--- PAGE ---
Suppose you have a neural network with a function as its last layer that squashes its outputs to a fixed interval [a,b]. Popoviciu’s inequality can give us an upper bound to the sample variance.

If we knew the distribution where the samples stem from, then it would be easy to answer this question. Consider the most simple case of a uniform distribution: \(p(x) \sim U(a,b), Var[p(x)]=\frac{1}{12}(b-a)^2\)

The upper bound derived from Popoviciu’s inequality is \(\frac{1}{4}(b-a)^2\). Interestingly, Mihaly Bencze and Florin Popovici write in their proof that “Popoviciu’s inequality is a refinement of Jensen’s inequality”.

In the following, I am going to adapt the proof by Zen with minor notational changes:

Let \(g(x) = E[(X - t)^2]\) where X is our random variable and \(t\) to be determined such that we find the minimum of g.

Therefore we derive g with respect to t: \(\frac{d}{dt} g(x) = \frac{d}{dt} E[X^2 - 2Xt + t^2]\)

\[= \frac{d}{dt} E[X^2] - E[2Xt] + E[t^2] = 0 - \frac{d}{dt} E[2Xt] + \frac{d}{dt} E[t^2]\] \[= -2 E[X] + 2t\]… and set it to zero:

\[-2 E[X] + 2t \stackrel{!}{=} 0\] \[t = E[X]\]The second derivative is $2$ which is larger than zero. $E[X]$ is therefore the global minimum. \(g(\cdot)\) was constructed such that \(g(E[X]) = Var[X]\)

Now we choose \(t = \frac{a+b}{2}\) seemingly arbitrary in the middle of our interval but of course it is chosen on purpose.

Since \(g(\cdot)\) has its global minimum at $E[X]$, we know that our chosen \(t\) cannot make the function smaller:

\[g(E[X]) \le g(\frac{a+b}{2})\]By having a closer look at \(g(\frac{a+b}{2})\) we can derive an upper bound for it:

\[g(\frac{a+b}{2}) = E[(X - \frac{a+b}{2})^2]\] \[= E[(\frac{1}{2}(2X - (a + b))^2] = E[\frac{1}{4}(2X - (a - b))^2]\] \[= \frac{1}{4} E[(X+X - a - b)^2] = \frac{1}{4} E[(X - a + X - b)^2]\] \[= \frac{1}{4} E[(\underbrace{(X - a)}_{\ge 0} + \underbrace{(X - b)}_{\le 0})^2]\]Since every sample from X has to be greater than \(a\) and smaller than \(b\), these observations are true. While the left part increases the value, the right part decreases it. Our upper bound can thus be constructed by simply flipping the sign such that the right part is not subtracted but added:

\[\frac{1}{4} E[((X - a) + (X - b))^2] \le \frac{1}{4} E[((X - a) - (X - b))^2]\]Modifying the right hand side:

\[\frac{1}{4} E[((X - a) + (X - b))^2] \le \frac{1}{4} E[(X - a - X + b))^2]\]The X is eradicated:

\[\frac{1}{4} E[((X - a) + (X - b))^2] \le \frac{1}{4} E[(b-a)^2]\] \[\underbrace{\frac{1}{4} E[((X - a) + (X - b))^2]}_{g(\frac{a+b}{2})} \le \frac{1}{4} (b-a)^2\]Recalling that \(Var[X] = g(E[X]) \le g(\frac{a+b}{2})\) we see that:

\[Var[X] \le \frac{1}{4} (b-a)^2\]
--- GIVEN ENTRIES ---
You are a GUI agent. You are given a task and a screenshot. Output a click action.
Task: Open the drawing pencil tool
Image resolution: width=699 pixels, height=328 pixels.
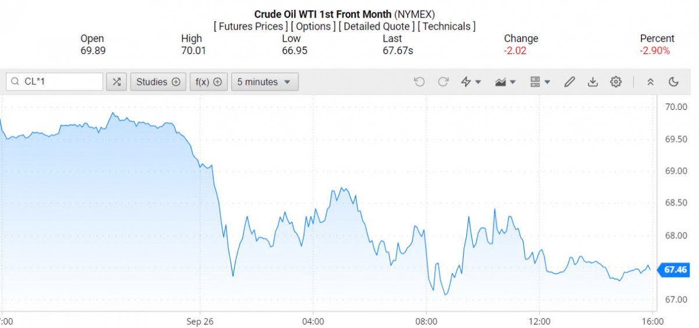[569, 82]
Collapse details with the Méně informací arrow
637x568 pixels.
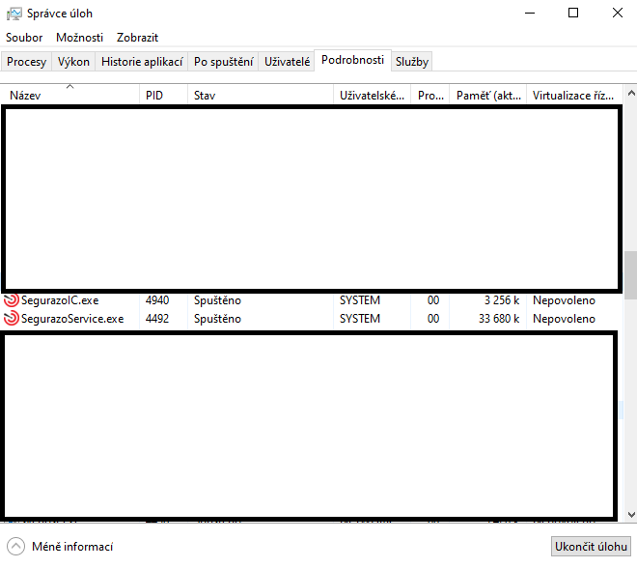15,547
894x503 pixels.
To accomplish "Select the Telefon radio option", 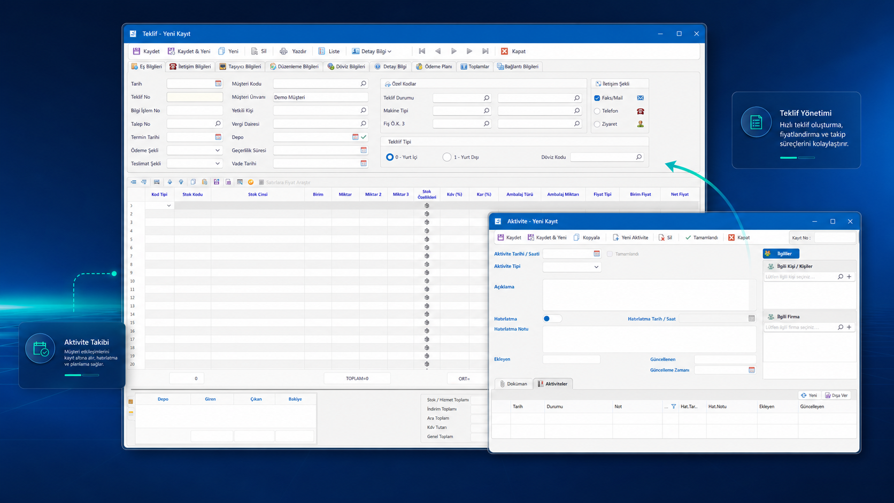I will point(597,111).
---
Repeat the passage on Popoviciu's inequality starting with "Suppose you have" and going on through "the sample variance.", but swap "neural network" for "regression model".

> **OUTPUT OF THE EXERCISE**:
Suppose you have a regression model with a function as its last layer that squashes its outputs to a fixed interval [a,b]. Popoviciu’s inequality can give us an upper bound to the sample variance.